Entries for locating words and elements
______________________________

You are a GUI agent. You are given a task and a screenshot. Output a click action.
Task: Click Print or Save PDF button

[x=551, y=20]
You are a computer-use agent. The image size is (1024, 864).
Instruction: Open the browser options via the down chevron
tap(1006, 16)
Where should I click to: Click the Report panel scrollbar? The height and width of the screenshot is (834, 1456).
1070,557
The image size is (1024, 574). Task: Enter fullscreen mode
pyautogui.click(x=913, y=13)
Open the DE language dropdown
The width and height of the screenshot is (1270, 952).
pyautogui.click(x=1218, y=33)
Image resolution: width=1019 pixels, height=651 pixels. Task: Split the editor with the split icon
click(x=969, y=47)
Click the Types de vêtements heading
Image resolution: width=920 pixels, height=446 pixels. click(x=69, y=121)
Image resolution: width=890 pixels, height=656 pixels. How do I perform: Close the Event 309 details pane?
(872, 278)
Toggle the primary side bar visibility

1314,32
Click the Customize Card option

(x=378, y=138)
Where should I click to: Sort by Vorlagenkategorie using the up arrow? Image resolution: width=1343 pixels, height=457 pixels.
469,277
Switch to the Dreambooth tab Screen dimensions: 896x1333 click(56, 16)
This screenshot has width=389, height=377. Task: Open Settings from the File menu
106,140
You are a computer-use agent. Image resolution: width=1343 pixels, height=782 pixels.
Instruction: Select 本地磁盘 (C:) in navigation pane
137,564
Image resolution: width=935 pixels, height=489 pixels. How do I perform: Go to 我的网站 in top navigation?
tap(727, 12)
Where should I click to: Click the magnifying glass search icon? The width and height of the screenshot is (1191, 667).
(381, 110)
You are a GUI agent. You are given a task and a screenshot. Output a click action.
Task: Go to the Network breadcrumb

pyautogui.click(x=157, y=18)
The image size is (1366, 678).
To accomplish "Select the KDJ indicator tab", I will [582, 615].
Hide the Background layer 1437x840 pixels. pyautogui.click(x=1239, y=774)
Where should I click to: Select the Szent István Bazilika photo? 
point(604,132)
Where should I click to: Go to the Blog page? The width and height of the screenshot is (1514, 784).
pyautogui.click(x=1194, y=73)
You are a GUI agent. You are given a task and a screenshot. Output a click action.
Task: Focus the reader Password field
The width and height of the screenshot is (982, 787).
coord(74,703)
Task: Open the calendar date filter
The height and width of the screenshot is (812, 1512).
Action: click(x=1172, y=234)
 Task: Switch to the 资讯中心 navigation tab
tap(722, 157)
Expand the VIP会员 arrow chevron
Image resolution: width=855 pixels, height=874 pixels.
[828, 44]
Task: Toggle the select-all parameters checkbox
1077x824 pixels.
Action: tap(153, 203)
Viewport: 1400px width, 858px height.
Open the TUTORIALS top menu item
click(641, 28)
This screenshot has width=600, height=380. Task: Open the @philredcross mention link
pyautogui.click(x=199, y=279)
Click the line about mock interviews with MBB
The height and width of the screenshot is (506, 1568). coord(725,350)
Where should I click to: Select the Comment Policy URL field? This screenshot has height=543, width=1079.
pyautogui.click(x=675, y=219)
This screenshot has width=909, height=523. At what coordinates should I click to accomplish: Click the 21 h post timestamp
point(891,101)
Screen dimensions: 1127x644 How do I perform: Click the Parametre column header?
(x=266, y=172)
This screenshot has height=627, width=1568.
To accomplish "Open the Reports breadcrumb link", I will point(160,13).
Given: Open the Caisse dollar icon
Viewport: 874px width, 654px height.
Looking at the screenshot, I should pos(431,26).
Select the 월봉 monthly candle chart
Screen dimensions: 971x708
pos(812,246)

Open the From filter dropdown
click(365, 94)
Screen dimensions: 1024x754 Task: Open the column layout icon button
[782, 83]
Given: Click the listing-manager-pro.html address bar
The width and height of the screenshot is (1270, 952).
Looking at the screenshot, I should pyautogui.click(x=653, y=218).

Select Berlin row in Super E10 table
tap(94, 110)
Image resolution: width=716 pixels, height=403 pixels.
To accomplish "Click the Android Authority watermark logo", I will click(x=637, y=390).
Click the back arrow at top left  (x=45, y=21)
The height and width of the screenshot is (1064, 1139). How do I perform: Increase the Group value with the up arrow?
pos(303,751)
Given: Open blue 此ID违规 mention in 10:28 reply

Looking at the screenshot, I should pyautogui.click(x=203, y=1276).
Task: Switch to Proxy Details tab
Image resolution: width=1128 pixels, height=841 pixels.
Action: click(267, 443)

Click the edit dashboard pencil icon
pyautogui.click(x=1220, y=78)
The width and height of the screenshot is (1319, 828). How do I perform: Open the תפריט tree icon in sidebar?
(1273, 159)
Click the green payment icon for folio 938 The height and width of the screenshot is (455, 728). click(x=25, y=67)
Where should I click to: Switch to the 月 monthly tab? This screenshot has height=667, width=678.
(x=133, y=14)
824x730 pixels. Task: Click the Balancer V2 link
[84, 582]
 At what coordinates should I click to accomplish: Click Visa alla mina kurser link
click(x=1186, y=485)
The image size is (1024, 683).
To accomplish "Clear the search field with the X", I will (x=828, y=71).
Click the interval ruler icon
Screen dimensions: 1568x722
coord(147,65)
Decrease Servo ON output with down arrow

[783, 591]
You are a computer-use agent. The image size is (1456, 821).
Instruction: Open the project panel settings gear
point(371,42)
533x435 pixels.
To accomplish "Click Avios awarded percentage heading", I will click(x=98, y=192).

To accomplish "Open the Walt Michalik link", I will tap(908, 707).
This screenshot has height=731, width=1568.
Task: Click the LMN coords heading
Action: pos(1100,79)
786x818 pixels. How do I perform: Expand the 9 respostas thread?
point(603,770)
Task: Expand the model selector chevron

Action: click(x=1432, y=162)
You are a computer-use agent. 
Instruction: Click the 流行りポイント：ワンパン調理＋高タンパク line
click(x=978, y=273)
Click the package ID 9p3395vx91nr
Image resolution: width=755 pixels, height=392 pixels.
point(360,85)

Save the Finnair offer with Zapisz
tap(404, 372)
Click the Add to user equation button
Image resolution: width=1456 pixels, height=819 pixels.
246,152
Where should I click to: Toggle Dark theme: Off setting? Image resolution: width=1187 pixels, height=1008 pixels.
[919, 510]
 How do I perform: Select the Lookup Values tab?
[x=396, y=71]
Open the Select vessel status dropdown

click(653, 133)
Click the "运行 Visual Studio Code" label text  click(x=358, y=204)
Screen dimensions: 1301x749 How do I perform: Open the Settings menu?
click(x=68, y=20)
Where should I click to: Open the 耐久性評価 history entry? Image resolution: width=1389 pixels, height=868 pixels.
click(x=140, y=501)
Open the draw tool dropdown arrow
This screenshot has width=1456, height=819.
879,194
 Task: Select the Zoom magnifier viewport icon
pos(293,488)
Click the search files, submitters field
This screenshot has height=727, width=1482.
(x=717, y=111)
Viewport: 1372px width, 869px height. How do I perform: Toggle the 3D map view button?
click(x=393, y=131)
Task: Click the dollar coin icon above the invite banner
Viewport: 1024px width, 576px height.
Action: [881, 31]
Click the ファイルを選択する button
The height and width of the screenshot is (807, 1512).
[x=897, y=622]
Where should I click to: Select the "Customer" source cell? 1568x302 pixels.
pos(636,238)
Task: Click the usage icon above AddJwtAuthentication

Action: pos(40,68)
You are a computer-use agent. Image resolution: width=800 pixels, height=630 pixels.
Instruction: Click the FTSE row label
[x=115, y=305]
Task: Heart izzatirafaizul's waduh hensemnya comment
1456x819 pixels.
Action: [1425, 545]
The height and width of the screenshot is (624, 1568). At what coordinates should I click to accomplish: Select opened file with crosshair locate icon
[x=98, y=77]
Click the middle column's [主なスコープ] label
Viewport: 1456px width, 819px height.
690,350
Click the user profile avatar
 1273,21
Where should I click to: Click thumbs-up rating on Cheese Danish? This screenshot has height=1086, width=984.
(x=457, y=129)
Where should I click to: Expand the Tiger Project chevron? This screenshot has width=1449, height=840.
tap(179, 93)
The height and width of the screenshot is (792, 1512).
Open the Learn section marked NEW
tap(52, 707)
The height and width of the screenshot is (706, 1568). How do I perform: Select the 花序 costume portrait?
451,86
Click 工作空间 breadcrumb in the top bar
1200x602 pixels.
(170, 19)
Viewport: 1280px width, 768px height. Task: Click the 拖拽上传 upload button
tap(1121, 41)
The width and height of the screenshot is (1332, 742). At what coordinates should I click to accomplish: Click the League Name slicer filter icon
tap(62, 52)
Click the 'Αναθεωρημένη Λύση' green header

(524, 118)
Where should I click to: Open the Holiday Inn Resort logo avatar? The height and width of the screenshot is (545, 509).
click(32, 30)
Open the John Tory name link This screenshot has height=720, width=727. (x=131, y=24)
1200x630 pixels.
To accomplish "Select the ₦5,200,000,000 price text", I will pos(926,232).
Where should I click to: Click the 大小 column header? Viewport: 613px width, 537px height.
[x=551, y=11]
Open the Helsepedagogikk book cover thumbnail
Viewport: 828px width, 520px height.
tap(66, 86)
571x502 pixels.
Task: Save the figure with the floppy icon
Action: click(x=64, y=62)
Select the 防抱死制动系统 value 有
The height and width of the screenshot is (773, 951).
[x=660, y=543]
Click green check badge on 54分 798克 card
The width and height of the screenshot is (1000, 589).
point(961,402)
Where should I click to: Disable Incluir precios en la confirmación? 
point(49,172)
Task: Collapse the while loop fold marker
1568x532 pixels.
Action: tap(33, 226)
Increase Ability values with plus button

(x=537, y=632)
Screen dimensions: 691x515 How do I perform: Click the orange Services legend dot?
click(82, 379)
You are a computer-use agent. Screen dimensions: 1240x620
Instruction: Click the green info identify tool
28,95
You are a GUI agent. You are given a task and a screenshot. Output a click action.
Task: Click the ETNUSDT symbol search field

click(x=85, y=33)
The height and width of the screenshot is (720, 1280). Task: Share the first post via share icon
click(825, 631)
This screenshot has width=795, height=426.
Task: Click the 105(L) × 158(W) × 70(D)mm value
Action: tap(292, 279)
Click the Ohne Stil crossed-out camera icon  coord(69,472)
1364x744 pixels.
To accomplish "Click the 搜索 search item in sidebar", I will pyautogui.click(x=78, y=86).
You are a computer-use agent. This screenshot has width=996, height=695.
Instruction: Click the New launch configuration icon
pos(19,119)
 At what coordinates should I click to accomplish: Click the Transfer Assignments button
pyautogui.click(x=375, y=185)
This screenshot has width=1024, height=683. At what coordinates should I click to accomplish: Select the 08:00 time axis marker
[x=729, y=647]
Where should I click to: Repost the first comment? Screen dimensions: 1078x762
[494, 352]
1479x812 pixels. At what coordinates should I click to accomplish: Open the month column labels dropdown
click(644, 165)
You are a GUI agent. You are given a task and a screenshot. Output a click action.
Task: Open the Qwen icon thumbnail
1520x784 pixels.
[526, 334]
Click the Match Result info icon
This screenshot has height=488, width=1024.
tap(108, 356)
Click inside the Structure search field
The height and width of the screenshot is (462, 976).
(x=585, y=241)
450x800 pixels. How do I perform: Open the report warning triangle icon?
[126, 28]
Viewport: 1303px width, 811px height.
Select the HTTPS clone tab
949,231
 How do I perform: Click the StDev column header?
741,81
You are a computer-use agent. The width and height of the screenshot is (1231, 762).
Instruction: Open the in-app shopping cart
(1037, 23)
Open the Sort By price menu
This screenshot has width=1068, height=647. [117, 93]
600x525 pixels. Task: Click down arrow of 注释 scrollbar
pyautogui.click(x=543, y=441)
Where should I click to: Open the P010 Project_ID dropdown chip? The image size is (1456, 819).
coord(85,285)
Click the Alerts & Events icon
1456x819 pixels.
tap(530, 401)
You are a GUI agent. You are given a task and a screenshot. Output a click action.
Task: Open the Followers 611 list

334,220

______________________________

▶ _Exercise instructions_: Rewrite the material from the line containing "Task: Switch to Proxy Details tab" down through the line containing "(1273, 159)", substituting "Proxy Settings" for "Proxy Details" and leaving everything else as it stands.

▶ _Task solution_:
Task: Switch to Proxy Settings tab
Image resolution: width=1128 pixels, height=841 pixels.
Action: click(267, 443)

Click the edit dashboard pencil icon
pyautogui.click(x=1220, y=78)
The width and height of the screenshot is (1319, 828). How do I perform: Open the תפריט tree icon in sidebar?
(1273, 159)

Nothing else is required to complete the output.